Identical twins Matthew and Stephen Adams were football standouts for the Lincolnton Wolves in 1996 and 1997. As quarterback and tight end, they shared a special connection on the field. Now separated by thousands of miles, they still share that connection.
Once heroes on the gridiron, they’re now true heroes. Matthew is a policeman for the Greensboro Police Department, while Stephen is in Fallujah as a U.S. Marine fighting in the war.
Having once racked up accolades helping the Wolves reach the 2A State Playoffs their junior and senior years, they have both highly achieved in their new uniforms.
One serving and protecting here in North Carolina, while the other is helping Iraq achieve the same type of freedom we enjoy here in the United States.
Matthew, who has served Greensboro two and a half years, was recently selected as one of 40 Greensboro officers out of 525 to help provide security for George W. Bush’s Presidential Inauguration Jan. 18-21.
“I didn’t think I would get picked because of how young I was and because I’ve only been with them for two and a half years. It’s a once and a lifetime opportunity and a tremendous honor,” Matthew said.

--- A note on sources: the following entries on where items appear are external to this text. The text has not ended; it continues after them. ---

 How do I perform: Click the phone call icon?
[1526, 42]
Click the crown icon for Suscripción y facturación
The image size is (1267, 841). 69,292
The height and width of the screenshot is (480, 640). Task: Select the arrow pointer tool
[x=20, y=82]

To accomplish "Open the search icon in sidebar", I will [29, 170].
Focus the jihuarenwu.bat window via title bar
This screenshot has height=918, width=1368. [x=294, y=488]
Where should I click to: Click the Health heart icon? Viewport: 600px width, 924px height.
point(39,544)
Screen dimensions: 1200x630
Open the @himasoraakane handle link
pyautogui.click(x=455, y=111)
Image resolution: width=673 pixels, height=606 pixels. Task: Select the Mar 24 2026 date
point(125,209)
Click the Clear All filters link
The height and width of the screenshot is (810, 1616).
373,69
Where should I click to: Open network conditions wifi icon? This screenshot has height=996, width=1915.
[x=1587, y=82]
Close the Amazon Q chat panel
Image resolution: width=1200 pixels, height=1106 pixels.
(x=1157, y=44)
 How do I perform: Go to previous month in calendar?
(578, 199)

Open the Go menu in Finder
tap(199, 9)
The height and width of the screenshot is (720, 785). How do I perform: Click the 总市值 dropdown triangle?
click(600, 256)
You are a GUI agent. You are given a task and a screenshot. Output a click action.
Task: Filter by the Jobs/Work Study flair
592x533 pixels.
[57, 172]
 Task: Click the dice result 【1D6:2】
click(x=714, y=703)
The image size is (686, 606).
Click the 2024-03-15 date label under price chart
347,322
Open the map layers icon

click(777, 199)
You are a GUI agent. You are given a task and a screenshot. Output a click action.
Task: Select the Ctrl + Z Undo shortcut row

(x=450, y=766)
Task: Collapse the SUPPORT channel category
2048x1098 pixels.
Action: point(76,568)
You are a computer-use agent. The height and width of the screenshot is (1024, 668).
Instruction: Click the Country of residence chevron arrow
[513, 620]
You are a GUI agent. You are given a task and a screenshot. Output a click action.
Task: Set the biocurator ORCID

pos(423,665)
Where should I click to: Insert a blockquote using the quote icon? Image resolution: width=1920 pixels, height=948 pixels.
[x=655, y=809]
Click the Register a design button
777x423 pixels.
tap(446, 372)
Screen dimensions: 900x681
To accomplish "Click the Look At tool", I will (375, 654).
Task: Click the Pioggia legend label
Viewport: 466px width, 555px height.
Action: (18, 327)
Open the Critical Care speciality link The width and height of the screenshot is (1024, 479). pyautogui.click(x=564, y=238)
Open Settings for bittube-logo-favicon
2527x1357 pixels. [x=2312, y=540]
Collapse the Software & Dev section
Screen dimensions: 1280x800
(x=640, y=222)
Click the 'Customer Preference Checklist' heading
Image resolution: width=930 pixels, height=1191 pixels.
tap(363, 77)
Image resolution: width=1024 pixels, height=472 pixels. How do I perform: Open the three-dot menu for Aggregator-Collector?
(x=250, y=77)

He’s hoping to use one of the biggest drug busts in the history of the city as a spring board to fulfill his dream of becoming a U.S. Marshal.
Stephen, a Private First Class Marine, was his squad’s leader during boot camp and a Graduate Marine at Basic Combat School. He also was the recipient of the Marine of the Quarter Award out of 5,000 marines in the South West United States (stationed in San Diego, California). He also won the Meritorious M.A.S.T. Award as the top graduate in his unit in his avionics class.
Corinne, their mother, couldn’t be any more proud.
“I’m very proud of both. They’re both in harm’s way. Matthew’s in harm’s way every night. He’s doing what he wants to do to help people and he feels like it’s his duty and Stephen feels the same way,” she said, who still lives in Lincolnton.
What they’ve achieved as young men, though, doesn’t surprise her.
“They were good, honorable, kind little boys and they’ve grown up to be good, honorable, kind men,” she said.
Matthew, Corinne and the rest of their family had the opportunity to speak with Stephen via telephone Christmas night around 10 p.m. While it was bitter-sweet, they understand that’s the way it has to be right now.
“He’s where he needs to be. If anybody’s got to be over there making this thing right; I’m glad he’s one of them. I pray every night that we’ll get to throw the football in the front yard again,” Matthew said.
It’s often said that sports, especially football, is a metaphor for life. The values and character traits a player learns can be invaluable after a player hangs up his cleats. It was no different for the twins.
“I’ve learned that I can be pushed beyond my limits and still respond in whatever situation and I learned that through football,” he said.
“I thought boot camp was easy because of the way I’ve been raised and because of being pushed in football by Coach Cloninger,” Stephen said, referring to his relationship with then offensive coordinator Scott Cloninger.
Cloninger, now head coach of the Wolves, remembers the twins fondly and what they’ve been able to accomplish at only 26 years of age doesn’t surprise him.
“Both of them are fine, outstanding young men. We knew they would be successful. They were first-class and respected by their teammates and coaches. Stephen and Matthew, like you and so many others, we’re very proud that they’re successful in life and doing very well.”
“It makes us very proud for the people that we’ve been associated with and been a part of our teams to have such successful careers,” he added.
Cloninger recalled the fact that Stephen Adams was called on to play quarterback, though it was really wasn’t his natural position.
“He didn’t complain and he did everything he could to make us successful and that takes a special person to do that. He always put the team before himself,” he said.
The same can still be said; Matthew and Stephen still put the team (United States’ Citizens) before themselves. And for that, they should be commended.